As visual tools summarizing long tables of data, these were great and innovative tools. The wave analogy made sense – just as in this pandemic’s charts and maps, COVID-19 cases have looked wave-like, because that’s the way we’ve been taught to summarize this kind of event.

The reality is more complex. For the first time, advances in genomic testing can distinguish between earlier and later epidemics based on different viral generations. Then and now are different. And with data on local outbreaks, the wave image disappears as viral variants address different populations in different cities.

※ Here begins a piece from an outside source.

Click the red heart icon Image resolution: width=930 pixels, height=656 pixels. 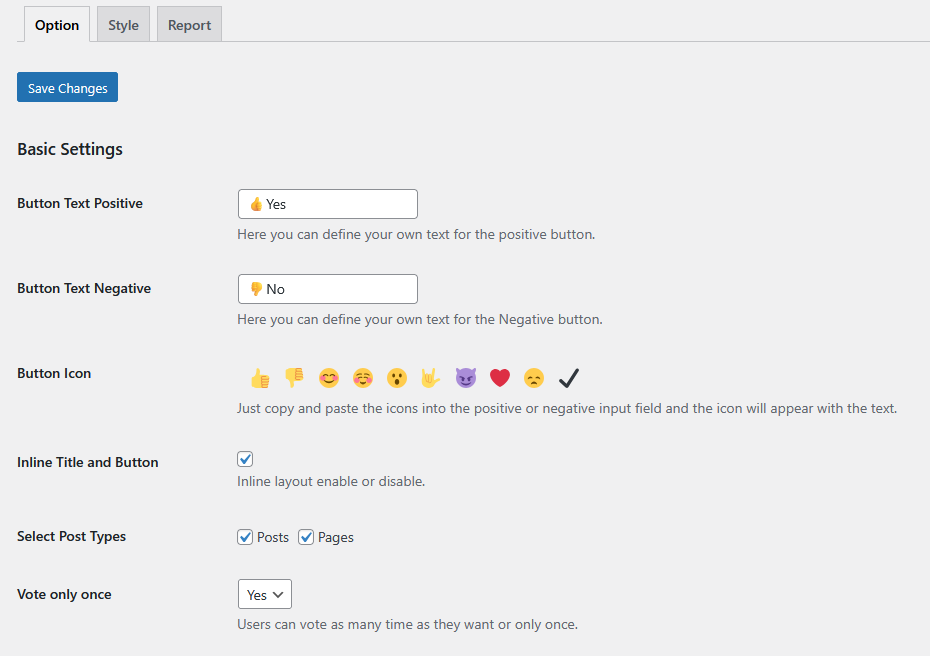[x=500, y=378]
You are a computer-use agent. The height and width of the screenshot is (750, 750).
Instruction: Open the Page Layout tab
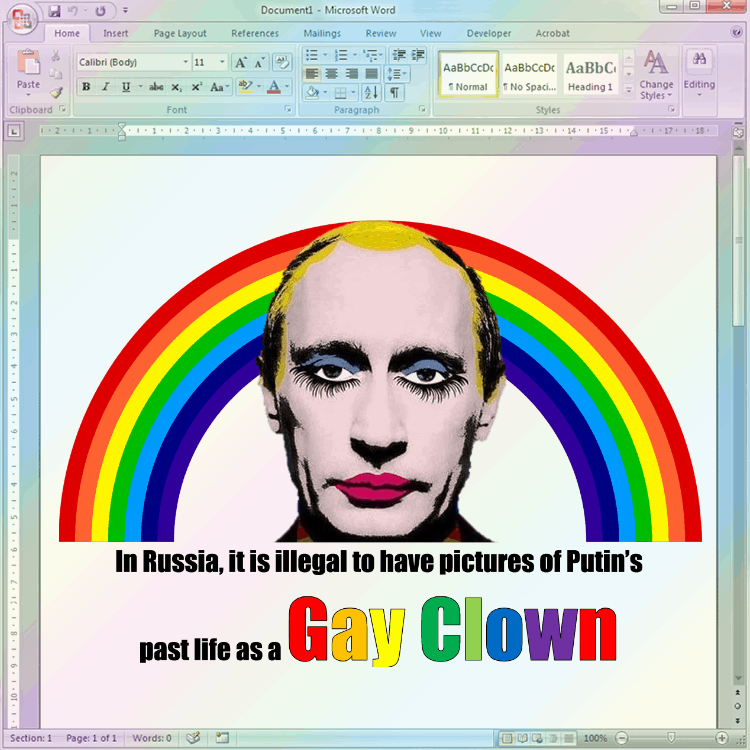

Because the pandemic is not a wave and geographic consistency is not a viral virtue, any given chart, map or table may be misleading. To understand disease incidence requires we see the irregularities. To truly profile these diseases over time, and thus predict their future occurrences, would require an atlas whose maps and data distinguished distinct viral profiles and different at-risk populations over time.

From this perspective, it is easy to understand how health officials appeared to be caught unaware by new viral activity that they should have expected. Were this simply a new wave of the same virus, they might be criticized for their lack of awareness. Given the early stretch of the pandemic, it was easy to assume existing measures would keep the disease under control. Alas, the children of SARS-CoV-2 took a different, unexpected turn.

Analogies are useful tools until they are not. General-population pictures smooth the irregularities that exist at finer resolutions. Seduced by the analogy, we forgot that the regularities of waves do not really serve to describe a disease outbreak – or predict the variants that map distinct health emergencies.